What needs to be done: Nothing but a number is wanted here: the count of lines in the data holding the word "computer".

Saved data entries
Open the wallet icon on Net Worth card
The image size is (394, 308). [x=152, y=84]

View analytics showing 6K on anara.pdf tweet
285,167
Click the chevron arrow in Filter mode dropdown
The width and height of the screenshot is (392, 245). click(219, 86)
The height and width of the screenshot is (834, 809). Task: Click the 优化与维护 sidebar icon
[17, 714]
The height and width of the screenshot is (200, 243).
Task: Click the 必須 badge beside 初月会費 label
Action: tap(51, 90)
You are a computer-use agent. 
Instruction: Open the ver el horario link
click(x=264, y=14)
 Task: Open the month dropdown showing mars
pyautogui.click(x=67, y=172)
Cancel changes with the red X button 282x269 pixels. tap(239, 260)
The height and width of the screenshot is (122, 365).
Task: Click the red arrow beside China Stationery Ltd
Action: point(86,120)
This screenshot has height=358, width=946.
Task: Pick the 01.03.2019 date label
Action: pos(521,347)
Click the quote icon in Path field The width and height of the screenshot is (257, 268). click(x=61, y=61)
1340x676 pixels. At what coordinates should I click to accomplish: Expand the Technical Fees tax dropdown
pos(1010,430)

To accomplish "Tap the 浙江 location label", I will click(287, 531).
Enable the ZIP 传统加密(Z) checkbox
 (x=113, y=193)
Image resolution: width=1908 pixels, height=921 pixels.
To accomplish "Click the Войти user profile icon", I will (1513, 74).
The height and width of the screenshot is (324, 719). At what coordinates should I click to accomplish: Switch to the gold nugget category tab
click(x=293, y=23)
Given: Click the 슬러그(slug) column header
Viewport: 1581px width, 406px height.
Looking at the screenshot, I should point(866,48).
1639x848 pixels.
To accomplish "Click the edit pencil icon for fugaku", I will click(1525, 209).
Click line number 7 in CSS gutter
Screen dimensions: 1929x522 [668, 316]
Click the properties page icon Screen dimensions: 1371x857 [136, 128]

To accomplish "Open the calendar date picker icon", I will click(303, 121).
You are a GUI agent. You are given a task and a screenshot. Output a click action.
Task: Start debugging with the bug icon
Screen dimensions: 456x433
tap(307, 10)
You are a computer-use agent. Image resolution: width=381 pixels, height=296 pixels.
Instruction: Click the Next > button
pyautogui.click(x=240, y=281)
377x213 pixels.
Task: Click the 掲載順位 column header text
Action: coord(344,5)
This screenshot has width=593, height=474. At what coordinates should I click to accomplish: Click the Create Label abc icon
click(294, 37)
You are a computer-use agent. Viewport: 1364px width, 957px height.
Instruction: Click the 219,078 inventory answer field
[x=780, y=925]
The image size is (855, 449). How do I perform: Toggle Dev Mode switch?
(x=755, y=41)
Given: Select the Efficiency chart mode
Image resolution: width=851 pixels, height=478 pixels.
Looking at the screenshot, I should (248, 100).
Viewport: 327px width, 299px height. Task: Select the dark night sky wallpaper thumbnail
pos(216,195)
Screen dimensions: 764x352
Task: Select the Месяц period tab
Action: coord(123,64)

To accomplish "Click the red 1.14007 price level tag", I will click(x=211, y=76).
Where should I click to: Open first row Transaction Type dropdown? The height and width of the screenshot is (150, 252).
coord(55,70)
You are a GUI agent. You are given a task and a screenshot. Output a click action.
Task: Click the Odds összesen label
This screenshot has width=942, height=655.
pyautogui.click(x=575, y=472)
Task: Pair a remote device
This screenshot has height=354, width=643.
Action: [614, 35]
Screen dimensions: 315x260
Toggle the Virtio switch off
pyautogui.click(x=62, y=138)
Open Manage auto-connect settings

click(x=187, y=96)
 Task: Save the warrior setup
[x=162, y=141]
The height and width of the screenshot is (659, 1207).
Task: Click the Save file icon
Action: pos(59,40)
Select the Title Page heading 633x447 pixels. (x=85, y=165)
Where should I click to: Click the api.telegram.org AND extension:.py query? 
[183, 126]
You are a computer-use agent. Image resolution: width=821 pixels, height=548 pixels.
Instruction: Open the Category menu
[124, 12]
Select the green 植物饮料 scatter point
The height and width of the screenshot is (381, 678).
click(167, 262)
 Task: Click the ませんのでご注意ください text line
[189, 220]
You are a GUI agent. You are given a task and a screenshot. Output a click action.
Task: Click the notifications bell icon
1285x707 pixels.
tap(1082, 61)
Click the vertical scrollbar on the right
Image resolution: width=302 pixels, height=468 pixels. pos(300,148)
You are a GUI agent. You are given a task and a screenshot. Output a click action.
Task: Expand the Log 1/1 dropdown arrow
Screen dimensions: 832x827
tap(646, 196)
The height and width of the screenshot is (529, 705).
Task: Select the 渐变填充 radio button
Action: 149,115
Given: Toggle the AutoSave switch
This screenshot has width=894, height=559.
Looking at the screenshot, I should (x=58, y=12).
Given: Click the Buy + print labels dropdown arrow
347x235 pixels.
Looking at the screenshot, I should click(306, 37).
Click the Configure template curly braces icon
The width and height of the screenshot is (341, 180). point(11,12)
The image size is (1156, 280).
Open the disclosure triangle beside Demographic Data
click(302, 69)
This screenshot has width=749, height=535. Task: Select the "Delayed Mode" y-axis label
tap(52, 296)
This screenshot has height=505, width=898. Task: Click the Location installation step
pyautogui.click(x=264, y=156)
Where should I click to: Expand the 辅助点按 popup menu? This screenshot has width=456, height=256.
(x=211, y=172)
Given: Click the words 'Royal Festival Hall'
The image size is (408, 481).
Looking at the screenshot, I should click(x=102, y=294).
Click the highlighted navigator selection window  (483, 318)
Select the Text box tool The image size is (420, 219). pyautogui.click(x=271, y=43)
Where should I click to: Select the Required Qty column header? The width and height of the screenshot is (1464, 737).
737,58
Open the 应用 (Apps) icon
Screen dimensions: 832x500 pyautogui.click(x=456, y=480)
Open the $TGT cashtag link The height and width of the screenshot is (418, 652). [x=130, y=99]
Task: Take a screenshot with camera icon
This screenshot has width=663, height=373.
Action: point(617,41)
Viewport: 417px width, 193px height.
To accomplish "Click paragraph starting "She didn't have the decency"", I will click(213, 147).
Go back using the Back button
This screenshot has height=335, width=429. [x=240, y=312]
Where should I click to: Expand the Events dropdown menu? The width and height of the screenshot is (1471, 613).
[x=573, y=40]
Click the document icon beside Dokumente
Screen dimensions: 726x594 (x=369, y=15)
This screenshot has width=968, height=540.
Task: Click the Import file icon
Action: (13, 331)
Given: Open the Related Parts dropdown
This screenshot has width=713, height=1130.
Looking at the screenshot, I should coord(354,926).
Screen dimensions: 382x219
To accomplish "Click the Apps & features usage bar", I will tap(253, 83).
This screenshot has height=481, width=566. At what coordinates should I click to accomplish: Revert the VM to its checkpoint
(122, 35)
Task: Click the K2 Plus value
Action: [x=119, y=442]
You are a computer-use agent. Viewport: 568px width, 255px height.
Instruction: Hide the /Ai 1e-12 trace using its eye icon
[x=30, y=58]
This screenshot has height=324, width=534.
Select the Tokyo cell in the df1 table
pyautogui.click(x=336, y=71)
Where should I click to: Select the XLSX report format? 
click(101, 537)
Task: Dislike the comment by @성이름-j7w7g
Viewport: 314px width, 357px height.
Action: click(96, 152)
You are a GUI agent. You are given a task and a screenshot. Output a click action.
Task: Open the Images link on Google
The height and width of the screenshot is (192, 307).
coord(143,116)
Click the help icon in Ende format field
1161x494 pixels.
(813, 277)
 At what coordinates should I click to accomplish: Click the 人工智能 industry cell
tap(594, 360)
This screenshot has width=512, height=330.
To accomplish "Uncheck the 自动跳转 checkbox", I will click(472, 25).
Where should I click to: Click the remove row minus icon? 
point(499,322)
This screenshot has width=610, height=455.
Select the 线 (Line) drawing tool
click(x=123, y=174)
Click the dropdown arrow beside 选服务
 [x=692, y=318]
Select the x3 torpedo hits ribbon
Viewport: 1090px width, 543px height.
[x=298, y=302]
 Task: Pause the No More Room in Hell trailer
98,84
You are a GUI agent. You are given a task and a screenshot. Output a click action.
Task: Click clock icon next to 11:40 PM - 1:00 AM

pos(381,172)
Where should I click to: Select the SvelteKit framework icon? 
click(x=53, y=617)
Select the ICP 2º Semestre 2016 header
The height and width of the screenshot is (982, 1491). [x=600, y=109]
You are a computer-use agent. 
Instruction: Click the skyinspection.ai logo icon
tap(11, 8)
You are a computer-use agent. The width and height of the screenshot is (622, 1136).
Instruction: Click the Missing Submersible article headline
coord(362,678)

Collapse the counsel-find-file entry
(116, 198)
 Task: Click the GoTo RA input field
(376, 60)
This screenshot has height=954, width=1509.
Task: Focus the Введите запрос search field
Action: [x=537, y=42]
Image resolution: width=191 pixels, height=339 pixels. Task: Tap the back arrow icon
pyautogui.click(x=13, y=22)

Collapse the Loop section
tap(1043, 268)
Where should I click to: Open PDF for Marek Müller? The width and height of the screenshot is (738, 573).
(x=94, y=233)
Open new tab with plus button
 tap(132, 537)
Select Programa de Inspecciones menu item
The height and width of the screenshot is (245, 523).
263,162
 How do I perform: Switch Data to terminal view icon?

Answer: 7